地域を支える農事法人「イーノなかのはま100」が20周年を迎えた思い
福井県あわら市の中浜地区にある農事組合法人「イーノなかのはま100」が、今秋で設立から20年を迎えます。2006年の設立以来、地域農業を支えるために数々の取り組みを行ってきました。今では、地域の66軒の農家が参加し、約100ヘクタールにわたる水田を共同管理。そして、田植えの最盛期を迎えた今、彼らの活動の現状を取材しました。
法人名に込められた地域への思い
「イーノなかのはま100」という名称には、地域への愛着やユーモアが詰まっています。福井の方言で「いいの」は「いいね、うらやましいね」という意味があり、これを「いい農業」とかけ合わせて名付けられました。

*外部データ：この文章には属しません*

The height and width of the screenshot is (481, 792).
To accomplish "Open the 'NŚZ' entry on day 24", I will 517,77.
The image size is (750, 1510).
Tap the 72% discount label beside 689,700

また、「中浜」という地名の読みやすさを考慮し、ひらがなにしています。最後に「100」は、守るべき田んぼの面積がちょうど100ヘクタールだからです。こうしたユニークな命名には、地域の皆で「良い農業」を具現化しようという強い意志が込められています。
集落での共生の道を選んだ過去
法人設立当初の代表者たちは、後継者不足の懸念から「みんなで農業をやっていこう」という決意を固め、多くの会議を重ねました。その結果、地域内の農地が法人に集約され、耕作放棄地を無くすという目標が定まりました。この想いは、20年経った今でも変わることなく、地域の持続可能な農業を支えています。
高価な機械を共有する知恵
集落営農の特徴的な利点は、農業機械の共同利用です。現在のコンバインは2000万円近くするものも多く、各家庭で持つことは大きな負担です。しかし、「イーノなかのはま100」では、コンバインを2台、トラクターを7〜8台所有し共同で利用しています。これにより、コストを抑えつつ効率的な農作業を実現しています。加えて、広大な水田では大規模な機械作業が可能で、冷たい地下水を利用して夏の水温管理もスムーズに行えています。
新たな品種で気候変動に対応
最近の気候変動に対応するために、「イーノなかのはま100」では、いちほまれ・コシヒカリ・ハナエチゼン・あきさかりの4種をリレー栽培しています。同じ品種だと収穫時期が集中し、作業が追いつかなくなるリスクがあるため、時期をずらす4品種を選択しています。また、暑さによる品質低下に備え、高温耐性の品種の導入も進めています。これらの取り組みは、将来的なリスクに対抗するための重要な戦略となっています。
田植えの魅力と人とのつながり
田植え現場では、作業員たちが協力し合って田植えに取り組んでいました。運転手に苗や肥料を運ぶスタッフが連携し、それぞれのスキルを活かし合っています。「田植えはお祭りのようなもの。そこに至るまでの過程に意味があります」(働き手・東出さん)。多世代の人々が共に協力し、コミュニケーションが生まれる場所こそが、地域ならではの醍醐味です。
次世代のために
一方で、組合員のほとんどは別の仕事を持っているため、平日に作業できる人手が限られています。「今後は専従で働く人材の雇用も真剣に検討しなければならない」と田崎代表は語ります。過去20年間の成功を糧に、未来に向けた新しい仕組みを構築する責任が求められているのです。
まとめ
「イーノなかのはま100」の活動は、農業を守るだけでなく、地域の人と人との絆を育む大事な役割も果たしています。今後もこの法人が新たな挑戦や試みを通じて、持続可能で魅力ある農村の形を築いていくことでしょう。